• _Aim of the exercise_
Make an exact copy of the lines from the one containing "The width and" through the end of the material, including both ends but no pictures.

• _Entries shown_
Segment Open

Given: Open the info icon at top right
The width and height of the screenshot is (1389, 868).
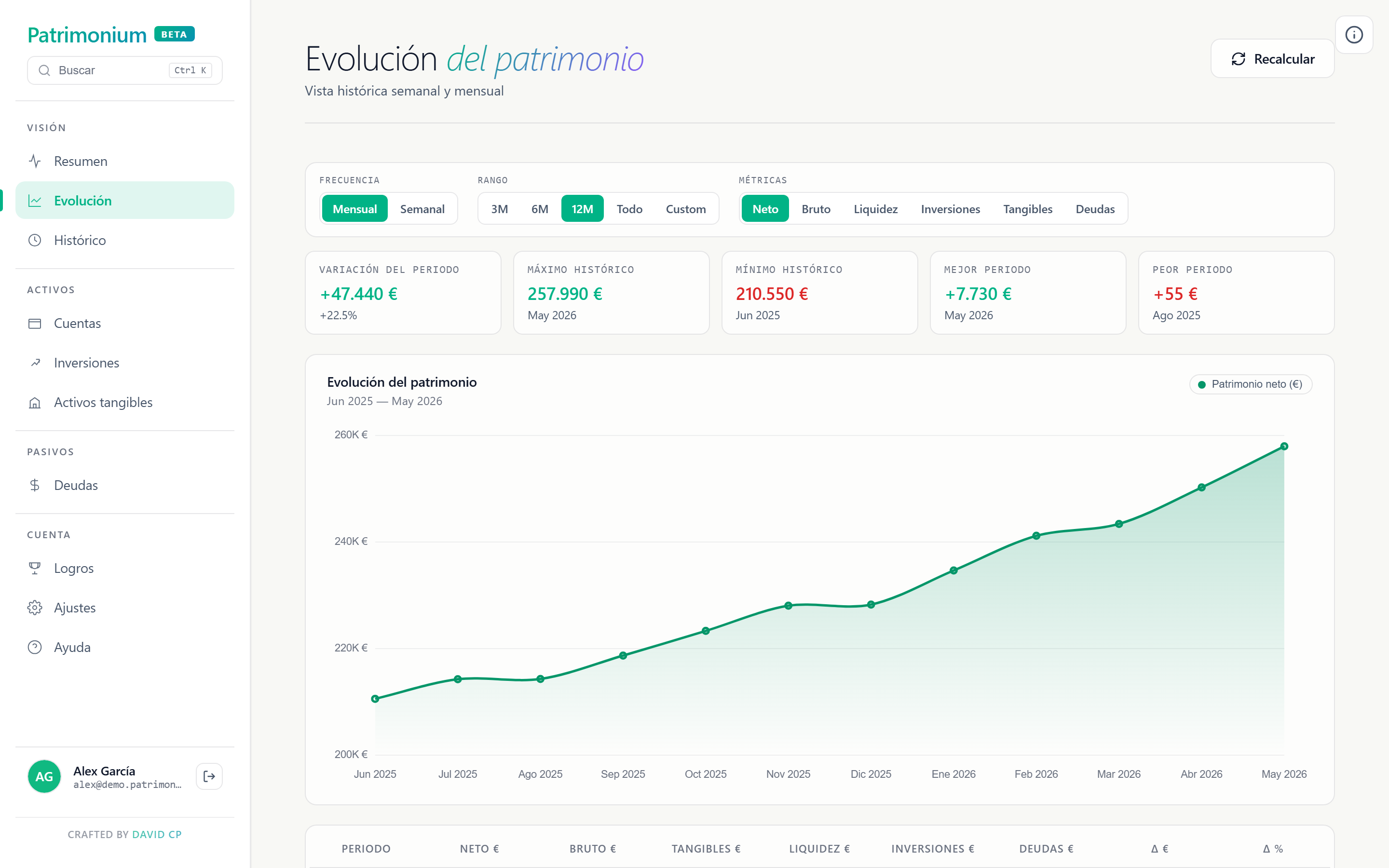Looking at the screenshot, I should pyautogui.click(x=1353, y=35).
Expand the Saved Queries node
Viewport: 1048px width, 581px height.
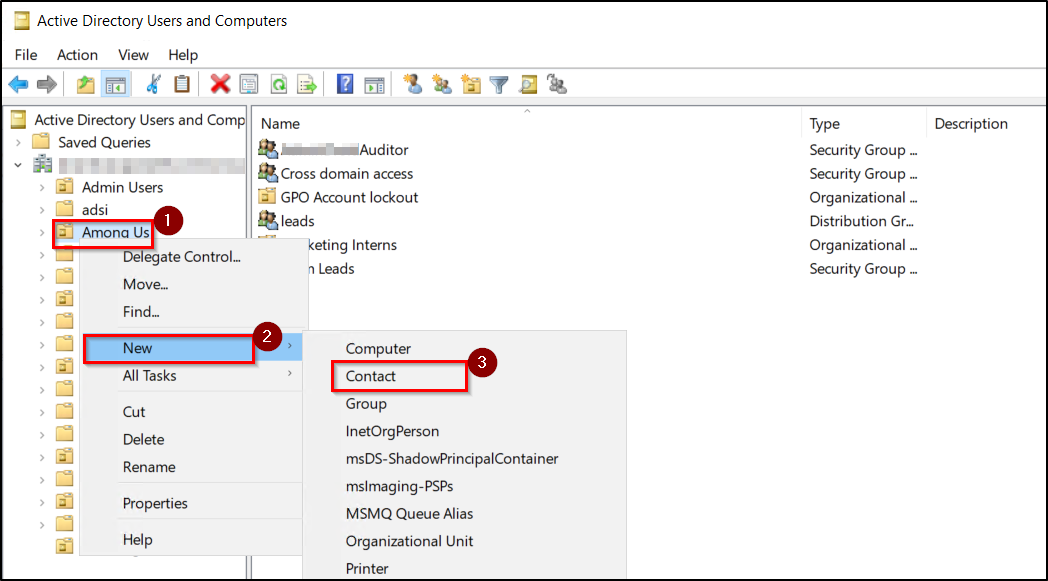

Segment Closed

• _Result_
The width and height of the screenshot is (1389, 868).
Looking at the screenshot, I should pyautogui.click(x=1353, y=35).
Expand the Saved Queries node
Viewport: 1048px width, 581px height.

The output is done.